U.K. house prices rose for a third month in May on gains in London, according to Hometrack Ltd., which said the euro-area debt crisis will weigh on the market and limit price growth this year.
Values rose 0.2 percent from April as the number of new property listings grew at the slowest pace since January, the London-based property research company said in an e-mailed report today. Prices in the capital jumped 0.6 percent.
The recovery in residential property may falter as euro- area officials’ struggles to contain the debt turmoil and ensure Greece stays in the currency bloc undermine consumer confidence in Britain.

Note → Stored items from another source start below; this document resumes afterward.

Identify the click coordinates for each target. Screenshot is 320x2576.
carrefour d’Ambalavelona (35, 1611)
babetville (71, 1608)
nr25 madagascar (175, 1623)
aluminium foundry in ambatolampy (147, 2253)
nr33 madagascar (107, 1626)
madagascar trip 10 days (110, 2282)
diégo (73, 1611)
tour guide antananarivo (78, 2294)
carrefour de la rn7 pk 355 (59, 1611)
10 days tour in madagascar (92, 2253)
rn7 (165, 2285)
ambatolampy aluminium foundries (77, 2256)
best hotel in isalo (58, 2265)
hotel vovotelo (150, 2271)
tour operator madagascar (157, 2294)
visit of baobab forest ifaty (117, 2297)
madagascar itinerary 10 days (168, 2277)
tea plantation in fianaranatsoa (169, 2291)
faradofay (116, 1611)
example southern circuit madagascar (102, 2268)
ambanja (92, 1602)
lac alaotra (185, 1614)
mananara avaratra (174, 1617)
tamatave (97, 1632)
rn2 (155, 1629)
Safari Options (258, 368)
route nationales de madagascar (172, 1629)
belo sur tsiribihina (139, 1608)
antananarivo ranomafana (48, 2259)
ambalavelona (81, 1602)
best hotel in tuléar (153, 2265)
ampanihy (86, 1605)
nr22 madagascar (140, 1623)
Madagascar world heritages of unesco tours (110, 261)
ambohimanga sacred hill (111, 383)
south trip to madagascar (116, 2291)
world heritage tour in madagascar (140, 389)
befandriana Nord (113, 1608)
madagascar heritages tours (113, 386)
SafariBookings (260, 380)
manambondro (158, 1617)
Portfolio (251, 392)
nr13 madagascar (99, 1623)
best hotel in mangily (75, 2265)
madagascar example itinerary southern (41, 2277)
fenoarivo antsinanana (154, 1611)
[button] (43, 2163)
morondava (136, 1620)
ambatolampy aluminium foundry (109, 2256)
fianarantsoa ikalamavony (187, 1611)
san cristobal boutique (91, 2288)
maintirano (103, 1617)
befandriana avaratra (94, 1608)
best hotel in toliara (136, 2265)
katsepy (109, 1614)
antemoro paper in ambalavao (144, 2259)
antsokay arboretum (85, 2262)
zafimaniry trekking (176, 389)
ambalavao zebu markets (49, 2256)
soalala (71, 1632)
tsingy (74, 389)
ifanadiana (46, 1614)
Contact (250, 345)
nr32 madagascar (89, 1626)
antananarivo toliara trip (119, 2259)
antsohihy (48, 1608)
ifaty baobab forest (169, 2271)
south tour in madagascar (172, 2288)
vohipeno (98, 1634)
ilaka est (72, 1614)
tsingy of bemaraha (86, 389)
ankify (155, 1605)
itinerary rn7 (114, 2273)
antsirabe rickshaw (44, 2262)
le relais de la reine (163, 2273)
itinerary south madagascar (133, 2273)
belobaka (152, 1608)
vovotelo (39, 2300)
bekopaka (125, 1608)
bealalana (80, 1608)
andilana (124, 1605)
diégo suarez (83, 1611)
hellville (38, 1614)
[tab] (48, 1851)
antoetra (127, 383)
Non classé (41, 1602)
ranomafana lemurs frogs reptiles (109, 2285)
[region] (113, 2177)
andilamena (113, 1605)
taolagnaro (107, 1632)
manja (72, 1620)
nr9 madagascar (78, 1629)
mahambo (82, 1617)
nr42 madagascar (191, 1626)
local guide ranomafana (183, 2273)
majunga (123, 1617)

Data last week showed the U.K. economy’s contraction in the first quarter was deeper than an initial estimate.
“Increased mortgage rates and mounting concerns over the impact of the euro zone on the U.K.’s economic growth and employment are likely to keep demand and prices in check as we move into summer,” Richard Donnell, director of research at Hometrack, said in the report.
From a year earlier, prices fell 0.6 percent in May, Hometrack said. The number of new properties listed with real- estate agents rose 2.2 percent in May from the previous month, when they increased 4.8 percent. The number of potential buyers registering with agents to browse listings increased 0.4 percent, the least since January.
Out of the 10 regions assessed by Hometrack, three showed price increases from April, three had no change and four showed declines. The average time on the market held at 9.3 weeks, with the average for London the lowest, at 5.1 weeks.
Ernst & Young’s ITEM Club said slowing inflation and the government’s increase in the personal tax allowance will ease pressure on consumers this year. It sees price growth slowing to match wage increases and said that Britons will have an extra 482 pounds ($755) for spending this year and 624 pounds in 2013.
“After the tightest squeeze on consumer incomes in a generation, the worst is now behind us,” said Andrew Goodwin, senior economic adviser to the ITEM Club. “Most people should start to feel a bit better off by the end of the year.”
A separate report by manufacturers’ lobby EEF said credit conditions for U.K. companies improved in the second quarter. A survey of 246 companies showed a net balance of 4.3 percent reported improved access to new credit over the past two months. Still, a measure of the cost of credit worsened.